The mainstream media and right-wing elite are frequently labeling the Occupy Wall Street protests as anti-capitalist, intentionally or not keeping the working class conservatives on the sidelines. They tell the lie that the movement is about destroying capitalism when it really is about restoring it. They know that if the tea party activists (well, the real grassroots among the astroturf) join Occupy Wall Street, it is game over for the 1 percent. It would be like when Darth Vader finally decided to take Luke’s side, the emperor couldn’t really put up much of a fight. (I think I’ll have to write a different post about the redemption of Darth Vader and the tea party.) Occupy Wall Street may lead to an awakening and a uniting of the 99%. You can see why those with the power to influence the mass media would want to prevent that.

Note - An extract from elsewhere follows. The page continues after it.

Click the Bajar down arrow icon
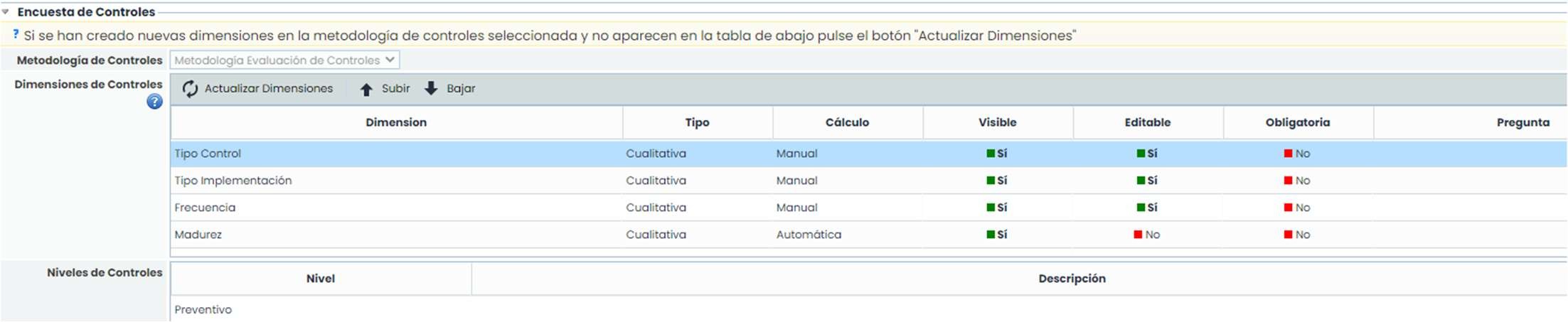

Some in the media have been catching on to the idea that the protests are not primarily anti-capitalist. One search turned up a piece in Forbes:

I want to note that there’s something profoundly anti-capitalist about the critics of OWS. It’s a movement about which capitalists, real capitalists who work hard and smart, have nothing to fear. Oligarchs, on the other hand, should be afraid, very afraid. Entrepreneurs and corporate leaders will find a way to make money and allocate capital so that jobs are created even in a workable financial system. Sure, breaking-up the incestuous relationship between Wall Street and K Street will change the rules of the game, but it won’t end the game. Maybe wealth disparity will shrink, maybe CEOs will make slightly less relative to average workers. But the entrepreneurial spirit will still triumph. Who knows, just like Steve Jobs emerged from the ethos of 1960s radicalism and spiritual-seeking, perhaps the 21st century’s next great industrialist will emerge from the Zuccotti Park tripod tarps and all-inclusive General Assembly in which everyone has a say.

Even someone at WorldNetDaily gets it:

The Occupy Wall Street protests are no more an attack on capitalism than the tea party is an attempt to restore the Confederacy, because there is nothing capitalist about Wall Street. Wall Street is actually an outdated throw-back to the pre-capitalist period; it is a variant of the royal mercantile system in which profits were not dependent upon superior competition, but upon the monopolies granted by the thrones of France and England.

Neither Occupy Wall Street nor the tea party are going to achieve their self-contradictory objectives. Their ideological incoherence renders that impossible. But the mass anger and frustration they represent are real, their grievances are legitimate, and the inept, short-sighted, arrogant governance by the bifactional ruling party makes it likely that eventually, the two popular sides will come together to fight their real enemy: the unholy alliance of the politicians of Washington with the bankers of Wall Street.

So everyone remember American capitalism is just ill; it has a virus. However, it does not have a virus like the zombies in “The Walking Dead;” you don’t have to put a bullet in capitalism’s brain. It can be cured. Occupy Wall Street is just another March for a Cure.